We conclude in the instant case that aggregation of coverages shall be permitted on two distinct theories. First, uninsured motorist coverage contained in one policy of insurance insuring three vehicles, and for which a separate premium was paid, can be aggregated. Secondly, while the language within the "limits of liability" clause is clear and unambiguous as to what is intended, when read together with the declaration sheet it becomes unclear and ambiguous. The declaration sheet seeks to provide separate coverages for uninsured motorist on three vehicular units and charge separate premiums therefor while the "limits of liability" clause seek to repudiate such coverage. On either theory, the limitation fails.

The certified question is answered by this Court by stating that the policy language under the "limits of liability" clause when read together with the declaration sheet is unclear and ambiguous and is therefore void.

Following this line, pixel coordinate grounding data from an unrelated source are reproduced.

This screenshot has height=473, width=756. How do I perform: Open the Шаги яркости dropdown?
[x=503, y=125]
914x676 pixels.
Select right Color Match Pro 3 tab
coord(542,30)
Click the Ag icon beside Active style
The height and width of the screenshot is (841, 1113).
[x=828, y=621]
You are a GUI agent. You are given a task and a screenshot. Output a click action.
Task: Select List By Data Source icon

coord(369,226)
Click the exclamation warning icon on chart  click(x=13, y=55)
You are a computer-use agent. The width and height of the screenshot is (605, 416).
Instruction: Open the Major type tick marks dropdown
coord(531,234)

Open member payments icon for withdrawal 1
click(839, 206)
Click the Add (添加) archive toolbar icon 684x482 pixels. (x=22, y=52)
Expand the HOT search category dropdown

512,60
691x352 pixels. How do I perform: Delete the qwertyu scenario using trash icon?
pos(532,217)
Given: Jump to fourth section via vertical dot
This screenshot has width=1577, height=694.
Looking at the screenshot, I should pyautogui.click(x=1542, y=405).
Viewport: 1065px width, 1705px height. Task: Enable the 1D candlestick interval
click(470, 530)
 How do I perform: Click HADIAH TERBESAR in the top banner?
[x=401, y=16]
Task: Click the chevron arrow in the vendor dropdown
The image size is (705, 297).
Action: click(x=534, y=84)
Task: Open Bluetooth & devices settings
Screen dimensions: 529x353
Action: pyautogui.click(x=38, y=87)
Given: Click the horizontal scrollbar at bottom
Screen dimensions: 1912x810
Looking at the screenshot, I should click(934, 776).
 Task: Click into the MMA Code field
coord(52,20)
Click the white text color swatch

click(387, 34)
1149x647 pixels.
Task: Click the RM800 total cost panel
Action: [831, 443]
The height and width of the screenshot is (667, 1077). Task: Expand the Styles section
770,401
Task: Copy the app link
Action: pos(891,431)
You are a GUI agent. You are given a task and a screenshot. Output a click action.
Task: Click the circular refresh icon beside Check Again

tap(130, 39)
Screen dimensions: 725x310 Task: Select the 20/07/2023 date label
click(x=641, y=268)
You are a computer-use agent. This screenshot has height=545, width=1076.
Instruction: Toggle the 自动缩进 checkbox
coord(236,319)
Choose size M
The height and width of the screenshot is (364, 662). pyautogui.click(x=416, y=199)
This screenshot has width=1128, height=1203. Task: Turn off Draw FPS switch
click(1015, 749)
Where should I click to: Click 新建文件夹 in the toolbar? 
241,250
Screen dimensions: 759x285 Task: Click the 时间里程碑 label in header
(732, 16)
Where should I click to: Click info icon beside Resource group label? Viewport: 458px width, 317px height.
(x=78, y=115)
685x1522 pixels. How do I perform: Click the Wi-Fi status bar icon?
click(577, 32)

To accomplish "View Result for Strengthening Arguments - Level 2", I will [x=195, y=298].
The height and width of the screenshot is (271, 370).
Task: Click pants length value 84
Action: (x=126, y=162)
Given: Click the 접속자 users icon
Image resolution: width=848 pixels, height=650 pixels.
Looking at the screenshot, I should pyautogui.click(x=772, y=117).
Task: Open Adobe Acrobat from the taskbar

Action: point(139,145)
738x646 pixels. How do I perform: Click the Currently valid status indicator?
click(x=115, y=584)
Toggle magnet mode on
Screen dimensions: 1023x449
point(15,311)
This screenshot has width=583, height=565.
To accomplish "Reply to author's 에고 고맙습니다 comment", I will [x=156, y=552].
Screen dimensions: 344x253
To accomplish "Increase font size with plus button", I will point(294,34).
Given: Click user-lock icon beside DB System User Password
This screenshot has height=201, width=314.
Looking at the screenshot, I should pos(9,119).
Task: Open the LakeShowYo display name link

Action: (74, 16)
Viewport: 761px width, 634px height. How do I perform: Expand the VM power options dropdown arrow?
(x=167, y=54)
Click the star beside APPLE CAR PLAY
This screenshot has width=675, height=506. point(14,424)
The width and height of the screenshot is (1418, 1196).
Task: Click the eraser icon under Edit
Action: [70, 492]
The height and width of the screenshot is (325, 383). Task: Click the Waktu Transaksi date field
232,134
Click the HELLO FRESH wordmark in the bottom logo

Also, aggregation of uninsured motorist coverage shall be permitted because plural premiums were charged.

It is therefore ordered that this opinion be certified by the Clerk of this Court to the Clerk of the Court of Appeals for the Fifth Circuit as this Court's answer to the certification request.

CERTIFICATION QUESTION ANSWERED.

PATTERSON, C.J., WALKER and BROOM, P.JJ., and ROY NOBLE LEE, BOWLING, HAWKINS, DAN M. LEE and ROBERTSON, JJ., concur.

*1007 EXHIBIT "A" NOTES

[1] When it appears to the Supreme Court of the United States, or to any circuit court of appeals of the United States, that there are involved in any proceedings before it questions or propositions of law of this state which are determinative of said cause independently of any other questions involved in said case and that there are no clear controlling precedents in the decisions of the Supreme Court of this State, such federal court before rendering a decision may certify such questions or propositions of law of this state to the Supreme Court of Mississippi for rendition of a judgment or opinion concerning such questions or propositions of Mississippi law. This Court may in its discretion, decline to answer the questions certified to it. Ordered the 1st day of August, 1980.

[2] This section was amended in 1982, but such provisions are not applicable here.

[3] Phillips, A guide To Uninsured Motorist Insurance Law in Mississippi, 52 Miss.L.J. 255, 285 (1982).